Cloud Run - Too Many Instances Active

Hi folks!

Here are my Cloud Run settings:

  • Maximum concurrent requests per instance: 200
  • Execution environment: Second Generation
  • Revision scaling: min 0, max 100
  • Service scaling: min 1, max 100
  • Billing: Request-based

I’ve noticed that my instances count does not go below 2 and most of the time it stays at 4, even during cooldown periods. Here’s a 12 hour window where requests, CPU and memory utilization, are all at low levels, but instance count is almost constantly at 4.
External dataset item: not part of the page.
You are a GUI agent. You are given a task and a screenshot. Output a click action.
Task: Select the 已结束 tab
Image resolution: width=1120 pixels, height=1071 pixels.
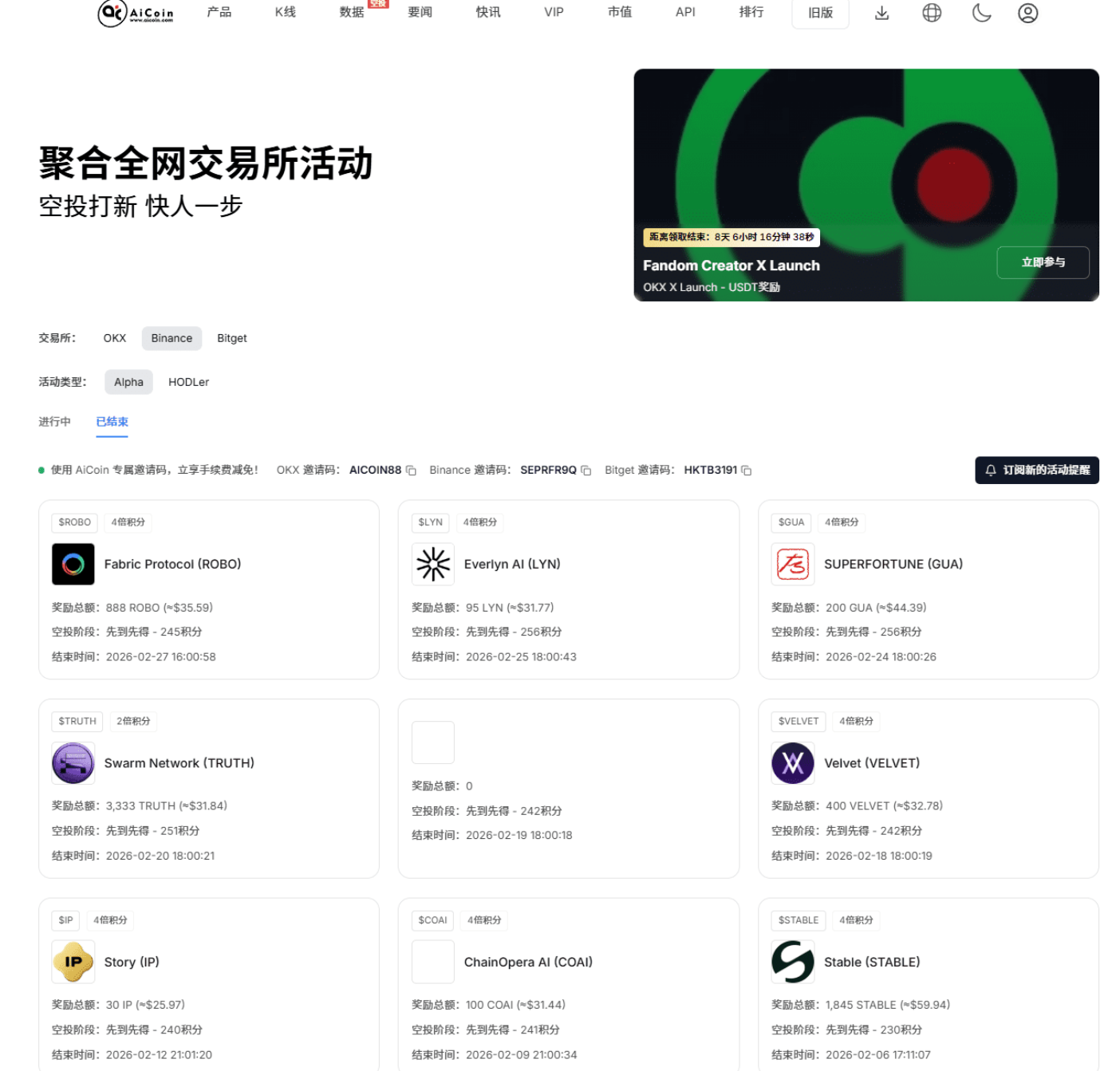[x=112, y=422]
Could someone please assist me on how to investigate this further? What are some things that could be causing this behaviour?

1 Like

Hey,

Hope you’re keeping well.

Cloud Run will keep instances warm if there’s residual request handling or if background processes prevent them from fully idling. Even with min-instances=0, traffic spikes or container startup latency can cause the autoscaler to hold extra instances for a while. Check for long-lived connections, streaming responses, or background threads in your app that might delay shutdown. You can view autoscaling decisions in Cloud Run > Metrics > Instance count alongside Request count to see correlation, and inspect logs for gaps between request end times and container termination.

Thanks and regards,
Taz

1 Like

Hello @mikespy,

With the information that you provided, I would say that your Cloud Run is serving many HTTP calls that can take up to 5 minutes to complete.

Since the CPU and memory are not heavily used, I would try to raise the maximum concurrency (400 or 600) to use fewer Cloud Run instances.

Also, try to enable the Service Affinity so the same client will be less prone to spin up multiple Cloud Run instances with multiple calls.

Last, what @iTazB said is very true: if your Cloud Run is doing its work, it won’t stop. Checking Log Explorer is always valuable.

Hi @LeoK ! Thanks for the tips. The 5 minute requests are actually the websocket connections. I’ll play with your suggestions.

Hi!

Thanks for the help! Those are the two metrics I compare, along with CPU and memory. A cool metric that I think would better indicate instance scaling due to traffic would be an “active connections“ metric, which would show the number of requests received but not responded yet.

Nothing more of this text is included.